For as much of a genius as Leonardo da Vinci obviously was, modern eyes looking upon his notebooks from the 1400s tend to see his designs as somewhat quaint. After all, his concept of a vehicle armored with wood would probably only have survived the archers and pikemen of a Renaissance battlefield, and his curious helicopter driven by an Archimedes screw would certainly never fly, right?
Don’t tell that to [Austin Prete] and his team from the University of Maryland, who’ve built a da Vinci-style quadcopter that actually flies. Called the “Crimson Spin”, the quad is based on a standard airframe and electronics. Details are sparse — the group just presented the work at a vertical flight conference — but it appears the usual plastic props are replaced with lightweight screws made from wire and some sort of transparent plastic membrane. Opposing pairs of screws have the opposite handedness, which gives the quad yaw control. There’s a video embedded in the link above that shows the quad being tested both indoors and out, and performing surprisingly well. We’d imagine that Crimson Spin might not do so well on a windy day, given the large wind cross-section those screws present, but the fact it got off the ground at all is cool enough. It kind of makes you wonder where we’d be today if da Vinci had access to BLDCs.

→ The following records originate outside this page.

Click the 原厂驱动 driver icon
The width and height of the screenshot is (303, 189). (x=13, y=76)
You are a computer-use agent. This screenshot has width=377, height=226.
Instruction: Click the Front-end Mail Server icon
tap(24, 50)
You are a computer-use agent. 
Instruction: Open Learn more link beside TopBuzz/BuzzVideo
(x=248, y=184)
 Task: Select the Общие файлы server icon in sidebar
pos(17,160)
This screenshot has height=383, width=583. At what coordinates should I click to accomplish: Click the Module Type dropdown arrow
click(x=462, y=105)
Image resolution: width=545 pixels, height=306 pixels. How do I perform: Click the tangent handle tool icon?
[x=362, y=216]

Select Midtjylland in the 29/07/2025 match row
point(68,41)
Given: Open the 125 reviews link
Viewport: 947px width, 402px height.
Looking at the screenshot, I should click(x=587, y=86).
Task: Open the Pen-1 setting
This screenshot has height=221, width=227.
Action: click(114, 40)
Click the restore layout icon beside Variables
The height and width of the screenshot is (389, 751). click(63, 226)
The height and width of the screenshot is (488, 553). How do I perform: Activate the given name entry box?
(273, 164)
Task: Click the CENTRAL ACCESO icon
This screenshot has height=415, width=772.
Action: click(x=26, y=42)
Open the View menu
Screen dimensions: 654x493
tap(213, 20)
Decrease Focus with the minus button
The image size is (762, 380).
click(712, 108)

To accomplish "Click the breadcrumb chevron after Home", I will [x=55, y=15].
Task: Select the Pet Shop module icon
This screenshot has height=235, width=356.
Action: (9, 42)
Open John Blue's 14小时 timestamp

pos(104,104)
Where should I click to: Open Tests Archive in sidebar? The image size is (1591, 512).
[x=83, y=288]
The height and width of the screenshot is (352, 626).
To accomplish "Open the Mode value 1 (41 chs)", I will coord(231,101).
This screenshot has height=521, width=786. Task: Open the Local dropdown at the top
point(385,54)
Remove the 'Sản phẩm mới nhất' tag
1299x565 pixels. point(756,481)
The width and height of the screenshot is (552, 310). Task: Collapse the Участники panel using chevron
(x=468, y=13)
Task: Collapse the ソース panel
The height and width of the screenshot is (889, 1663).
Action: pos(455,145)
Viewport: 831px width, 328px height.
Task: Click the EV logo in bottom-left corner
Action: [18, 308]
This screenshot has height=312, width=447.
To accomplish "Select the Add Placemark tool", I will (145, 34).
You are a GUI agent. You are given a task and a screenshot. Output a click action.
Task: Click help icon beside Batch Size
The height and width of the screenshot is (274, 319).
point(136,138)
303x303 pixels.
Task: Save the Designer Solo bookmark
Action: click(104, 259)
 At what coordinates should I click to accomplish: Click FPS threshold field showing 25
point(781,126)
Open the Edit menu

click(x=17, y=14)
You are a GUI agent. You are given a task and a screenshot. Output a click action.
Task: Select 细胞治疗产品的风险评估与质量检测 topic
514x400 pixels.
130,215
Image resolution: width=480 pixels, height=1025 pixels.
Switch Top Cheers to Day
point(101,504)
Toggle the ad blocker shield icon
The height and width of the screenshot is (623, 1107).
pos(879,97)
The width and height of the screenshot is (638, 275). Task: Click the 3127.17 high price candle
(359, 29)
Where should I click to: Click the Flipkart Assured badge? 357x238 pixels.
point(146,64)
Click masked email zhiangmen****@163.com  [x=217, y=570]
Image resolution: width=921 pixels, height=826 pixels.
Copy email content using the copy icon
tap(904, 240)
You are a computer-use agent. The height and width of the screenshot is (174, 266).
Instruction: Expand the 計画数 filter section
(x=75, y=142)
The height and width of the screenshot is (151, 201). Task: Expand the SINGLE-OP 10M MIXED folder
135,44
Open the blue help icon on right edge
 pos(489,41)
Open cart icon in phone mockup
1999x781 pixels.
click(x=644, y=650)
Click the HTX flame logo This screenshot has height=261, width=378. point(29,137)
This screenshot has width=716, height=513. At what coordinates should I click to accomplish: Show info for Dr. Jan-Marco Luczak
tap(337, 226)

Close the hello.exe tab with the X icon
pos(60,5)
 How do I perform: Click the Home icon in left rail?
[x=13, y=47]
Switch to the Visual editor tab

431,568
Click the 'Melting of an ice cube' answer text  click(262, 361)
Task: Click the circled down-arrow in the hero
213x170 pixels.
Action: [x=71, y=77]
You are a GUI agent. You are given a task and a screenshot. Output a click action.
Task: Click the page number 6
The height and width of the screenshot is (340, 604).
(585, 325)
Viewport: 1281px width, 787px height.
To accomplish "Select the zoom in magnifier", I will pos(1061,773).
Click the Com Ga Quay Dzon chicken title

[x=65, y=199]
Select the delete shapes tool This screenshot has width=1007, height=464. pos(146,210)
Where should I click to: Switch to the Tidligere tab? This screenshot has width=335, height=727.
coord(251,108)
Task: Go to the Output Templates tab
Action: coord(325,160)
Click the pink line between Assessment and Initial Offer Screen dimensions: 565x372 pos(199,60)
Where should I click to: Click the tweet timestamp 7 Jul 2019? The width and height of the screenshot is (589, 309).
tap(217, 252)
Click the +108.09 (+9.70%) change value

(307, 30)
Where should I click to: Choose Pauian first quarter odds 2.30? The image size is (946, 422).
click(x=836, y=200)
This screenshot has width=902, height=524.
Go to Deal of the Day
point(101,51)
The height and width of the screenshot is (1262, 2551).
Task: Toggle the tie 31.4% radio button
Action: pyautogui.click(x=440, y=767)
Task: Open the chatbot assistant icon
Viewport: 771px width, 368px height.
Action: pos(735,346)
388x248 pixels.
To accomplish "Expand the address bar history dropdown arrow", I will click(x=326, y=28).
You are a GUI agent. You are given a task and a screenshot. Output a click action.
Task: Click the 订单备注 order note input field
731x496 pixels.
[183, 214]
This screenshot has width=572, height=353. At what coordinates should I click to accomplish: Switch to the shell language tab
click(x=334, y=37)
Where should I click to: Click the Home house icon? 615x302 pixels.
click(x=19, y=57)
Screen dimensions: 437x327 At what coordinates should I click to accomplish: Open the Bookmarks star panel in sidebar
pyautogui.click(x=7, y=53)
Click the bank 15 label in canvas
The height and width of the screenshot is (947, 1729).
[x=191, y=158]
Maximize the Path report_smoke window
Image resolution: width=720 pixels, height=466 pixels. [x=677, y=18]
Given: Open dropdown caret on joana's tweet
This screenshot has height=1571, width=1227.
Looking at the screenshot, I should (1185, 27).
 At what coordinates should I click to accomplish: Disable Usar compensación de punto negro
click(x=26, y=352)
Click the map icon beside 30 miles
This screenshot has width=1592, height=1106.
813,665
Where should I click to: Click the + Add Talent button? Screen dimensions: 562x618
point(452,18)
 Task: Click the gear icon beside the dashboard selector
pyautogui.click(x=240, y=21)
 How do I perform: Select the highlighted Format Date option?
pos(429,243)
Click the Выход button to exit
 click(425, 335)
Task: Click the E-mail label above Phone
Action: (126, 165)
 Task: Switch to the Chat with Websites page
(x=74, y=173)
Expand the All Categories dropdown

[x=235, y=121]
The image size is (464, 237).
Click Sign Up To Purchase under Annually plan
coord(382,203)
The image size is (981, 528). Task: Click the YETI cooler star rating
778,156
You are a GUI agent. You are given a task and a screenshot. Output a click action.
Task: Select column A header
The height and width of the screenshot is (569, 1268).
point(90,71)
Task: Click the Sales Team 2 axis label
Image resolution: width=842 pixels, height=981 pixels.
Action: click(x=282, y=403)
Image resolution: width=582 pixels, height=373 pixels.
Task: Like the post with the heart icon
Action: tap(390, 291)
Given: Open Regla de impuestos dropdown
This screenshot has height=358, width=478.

For as fanciful as da Vinci’s designs can be, we’ve seen a fair number of attempts to recreate them in modern materials. His cryptex is a perennial favorite for hackers, and his bizarre piano-esque “viola organista” has been attempted at least once.
Thanks to [Peter Ryseck] for this tip.
It probably would have been easier to 3D print these props.
I don’t think it would have been, at least not useable ones – FDM prints would have to be pretty heavy to have the part thickness to work with the minium wall thickness of the printer (and would probably still fly apart – high speed rotating 3d prints are quite tricky and tend to fail with no warning and explosively in my experience) and resin prints tend to brittle to the point such thin structures are probably too weak to deal with their own air resistance and inertia at all (there are tougher UV resins but I don’t know of any that could really do this job from their material properties sheet (if they have one))… And even the Injection molded nylon type thin detailed durability powder melt printers can create would still suffer from the weight issue I expect…
Cosmetic ones would be easy, and I expect you can design for either common 3d print tech and make it functional after a few iteration, with careful material selection and very delicate use. The fused powder 3d printer I have no doubt could create functional ones that might actually survive use, however I don’t think it would be as effective or easy as this method really…
p.s. Don’t get me wrong I do have a great deal of love for 3d prints, they are capable of being way more than just cosmetic parts, it is just this part, to me at least, with its thin spiral is not a good fit at all. Heck even injection molded plastic in such a shape would end up too weedy or heavy on its own to really work as well as this does IMO.
i can only imagine the look of joy on leo’s face if they saw this thing take off and fly!
Perhaps it not appropriate to refer to the cryptex as “His” (DaVinci’s), considering that it is only ascribed to him by the fictional “The DaVinci Code,” and actually devised by that book’s author.
This is noted in the ’17 Hackaday article that you link, but not everyone is going to actually click through and see that.
This quad aero-screw is beautiful though. As a child, I always wished that this mechanism could be made functional, and it looks like miniaturization, lithium batteries, and the drive to finish your master’s degree have finally done so. I wonder just how much less efficient it is than a more standard equivalent. :)
Is this an ID10T user event or is there no video of this thing? All I’ve found are 3d renders. Not even a photo.
There’s a video on the linked CNET article …
I think it could fly well in the wind. When hhe wind would make a screw spin faster the computer would compensate by reducing the power in the affected screw.